- [Task details] Below are lines of data; give the number of them that contain "yellow", and only that.

- [Exercise input]

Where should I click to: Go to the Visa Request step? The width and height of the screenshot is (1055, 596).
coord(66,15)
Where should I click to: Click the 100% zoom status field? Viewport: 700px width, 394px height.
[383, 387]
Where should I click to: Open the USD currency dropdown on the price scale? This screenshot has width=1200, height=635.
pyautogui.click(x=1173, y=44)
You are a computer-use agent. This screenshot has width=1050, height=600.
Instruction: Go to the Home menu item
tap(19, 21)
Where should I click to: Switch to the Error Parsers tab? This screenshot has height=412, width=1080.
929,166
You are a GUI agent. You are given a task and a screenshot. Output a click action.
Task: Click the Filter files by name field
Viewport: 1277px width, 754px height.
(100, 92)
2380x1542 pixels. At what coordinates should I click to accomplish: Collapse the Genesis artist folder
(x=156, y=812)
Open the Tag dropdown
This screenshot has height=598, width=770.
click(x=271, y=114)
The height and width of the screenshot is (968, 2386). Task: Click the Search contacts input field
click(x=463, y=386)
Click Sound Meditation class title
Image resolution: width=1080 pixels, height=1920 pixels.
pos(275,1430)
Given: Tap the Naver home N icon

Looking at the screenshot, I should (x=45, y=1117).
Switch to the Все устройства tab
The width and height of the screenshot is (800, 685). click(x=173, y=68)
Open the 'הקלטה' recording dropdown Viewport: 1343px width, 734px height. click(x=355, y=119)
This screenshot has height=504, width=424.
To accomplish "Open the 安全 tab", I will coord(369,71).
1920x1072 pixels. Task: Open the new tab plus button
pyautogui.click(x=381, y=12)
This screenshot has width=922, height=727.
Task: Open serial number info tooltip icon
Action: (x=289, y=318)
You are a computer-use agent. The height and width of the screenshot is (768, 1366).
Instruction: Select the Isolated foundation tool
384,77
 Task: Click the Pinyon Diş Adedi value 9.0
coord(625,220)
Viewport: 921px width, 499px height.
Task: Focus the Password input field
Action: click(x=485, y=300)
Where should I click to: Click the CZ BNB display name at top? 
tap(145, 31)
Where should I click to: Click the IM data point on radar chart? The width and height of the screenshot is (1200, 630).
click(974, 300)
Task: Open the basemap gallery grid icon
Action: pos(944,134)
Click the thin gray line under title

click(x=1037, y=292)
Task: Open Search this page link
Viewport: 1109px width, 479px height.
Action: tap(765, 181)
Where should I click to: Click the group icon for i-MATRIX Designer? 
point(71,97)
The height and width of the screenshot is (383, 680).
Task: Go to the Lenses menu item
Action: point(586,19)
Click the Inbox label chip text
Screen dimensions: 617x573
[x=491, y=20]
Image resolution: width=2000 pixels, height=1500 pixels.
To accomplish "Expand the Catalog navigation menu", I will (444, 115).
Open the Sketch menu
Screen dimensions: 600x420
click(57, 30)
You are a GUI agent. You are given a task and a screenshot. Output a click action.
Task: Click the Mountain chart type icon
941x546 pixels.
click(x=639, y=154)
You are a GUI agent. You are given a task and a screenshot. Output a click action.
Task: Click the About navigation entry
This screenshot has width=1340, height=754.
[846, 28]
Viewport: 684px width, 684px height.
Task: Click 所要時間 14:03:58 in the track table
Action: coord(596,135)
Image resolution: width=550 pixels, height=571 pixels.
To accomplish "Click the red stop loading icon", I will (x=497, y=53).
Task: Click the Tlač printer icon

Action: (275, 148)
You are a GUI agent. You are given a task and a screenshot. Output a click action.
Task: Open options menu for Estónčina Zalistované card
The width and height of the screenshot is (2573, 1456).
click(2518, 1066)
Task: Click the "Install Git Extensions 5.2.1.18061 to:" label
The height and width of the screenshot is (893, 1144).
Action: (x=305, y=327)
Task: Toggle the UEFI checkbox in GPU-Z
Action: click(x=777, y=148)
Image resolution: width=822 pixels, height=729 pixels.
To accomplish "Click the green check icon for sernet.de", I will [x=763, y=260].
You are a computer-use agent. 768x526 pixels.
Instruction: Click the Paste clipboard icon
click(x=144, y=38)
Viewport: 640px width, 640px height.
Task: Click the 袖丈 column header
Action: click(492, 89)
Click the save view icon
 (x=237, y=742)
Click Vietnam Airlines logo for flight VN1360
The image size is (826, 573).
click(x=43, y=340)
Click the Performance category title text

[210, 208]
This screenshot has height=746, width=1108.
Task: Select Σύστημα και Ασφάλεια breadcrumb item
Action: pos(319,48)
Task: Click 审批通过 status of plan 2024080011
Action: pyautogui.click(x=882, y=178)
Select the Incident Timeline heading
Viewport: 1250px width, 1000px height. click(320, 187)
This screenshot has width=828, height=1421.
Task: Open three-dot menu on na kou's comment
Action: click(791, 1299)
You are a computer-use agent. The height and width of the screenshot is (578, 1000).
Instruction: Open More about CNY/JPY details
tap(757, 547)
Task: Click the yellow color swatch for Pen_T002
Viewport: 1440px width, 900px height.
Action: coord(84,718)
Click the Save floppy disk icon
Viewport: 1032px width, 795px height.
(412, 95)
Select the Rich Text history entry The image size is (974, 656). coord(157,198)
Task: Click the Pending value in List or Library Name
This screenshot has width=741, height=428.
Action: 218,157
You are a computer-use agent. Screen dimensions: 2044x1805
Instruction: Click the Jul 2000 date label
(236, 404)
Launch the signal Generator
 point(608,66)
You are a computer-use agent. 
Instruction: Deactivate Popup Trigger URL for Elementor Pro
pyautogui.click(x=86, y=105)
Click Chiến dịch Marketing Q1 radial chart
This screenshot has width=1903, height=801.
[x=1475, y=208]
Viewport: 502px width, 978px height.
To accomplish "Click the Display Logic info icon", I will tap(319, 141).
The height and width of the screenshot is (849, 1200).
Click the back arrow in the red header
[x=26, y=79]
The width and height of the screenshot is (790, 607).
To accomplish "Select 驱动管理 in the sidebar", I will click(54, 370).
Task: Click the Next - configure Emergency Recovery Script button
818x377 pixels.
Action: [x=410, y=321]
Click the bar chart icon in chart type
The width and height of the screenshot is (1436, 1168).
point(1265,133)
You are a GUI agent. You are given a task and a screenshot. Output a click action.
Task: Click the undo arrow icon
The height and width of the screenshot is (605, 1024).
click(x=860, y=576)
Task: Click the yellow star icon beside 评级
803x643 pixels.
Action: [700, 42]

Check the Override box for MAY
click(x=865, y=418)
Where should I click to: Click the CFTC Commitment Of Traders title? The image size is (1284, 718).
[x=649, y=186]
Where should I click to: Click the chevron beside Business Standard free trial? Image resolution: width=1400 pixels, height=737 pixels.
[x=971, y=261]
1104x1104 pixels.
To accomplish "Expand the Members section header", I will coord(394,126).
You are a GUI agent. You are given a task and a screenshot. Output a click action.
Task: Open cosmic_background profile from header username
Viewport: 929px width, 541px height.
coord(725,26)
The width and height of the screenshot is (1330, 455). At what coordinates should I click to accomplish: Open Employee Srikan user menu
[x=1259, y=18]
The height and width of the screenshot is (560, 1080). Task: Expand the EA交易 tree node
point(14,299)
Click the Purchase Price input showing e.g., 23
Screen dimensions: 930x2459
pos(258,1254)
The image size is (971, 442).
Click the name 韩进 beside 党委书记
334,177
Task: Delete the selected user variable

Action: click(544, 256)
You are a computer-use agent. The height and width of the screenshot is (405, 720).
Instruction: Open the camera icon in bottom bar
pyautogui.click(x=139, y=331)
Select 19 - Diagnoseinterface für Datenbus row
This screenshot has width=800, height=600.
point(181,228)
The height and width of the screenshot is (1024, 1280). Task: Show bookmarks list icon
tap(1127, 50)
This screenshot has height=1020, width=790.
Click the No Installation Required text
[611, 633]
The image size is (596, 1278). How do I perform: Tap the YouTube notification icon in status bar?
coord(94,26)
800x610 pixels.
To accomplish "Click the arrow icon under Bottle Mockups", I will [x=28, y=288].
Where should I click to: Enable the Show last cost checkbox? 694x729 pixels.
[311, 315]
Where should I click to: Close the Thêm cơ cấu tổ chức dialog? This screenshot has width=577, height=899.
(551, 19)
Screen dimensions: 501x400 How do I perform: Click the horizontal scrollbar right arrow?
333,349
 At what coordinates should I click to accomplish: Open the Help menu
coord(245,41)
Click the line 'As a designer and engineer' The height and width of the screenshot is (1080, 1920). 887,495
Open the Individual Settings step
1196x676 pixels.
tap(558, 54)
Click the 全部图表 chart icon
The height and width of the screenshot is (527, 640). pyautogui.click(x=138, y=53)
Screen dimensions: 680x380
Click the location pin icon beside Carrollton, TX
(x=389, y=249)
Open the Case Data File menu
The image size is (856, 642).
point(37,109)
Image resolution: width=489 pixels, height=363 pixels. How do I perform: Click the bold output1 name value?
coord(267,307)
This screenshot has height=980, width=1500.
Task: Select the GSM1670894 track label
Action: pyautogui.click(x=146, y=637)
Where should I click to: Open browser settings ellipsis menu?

- [Exercise result] 2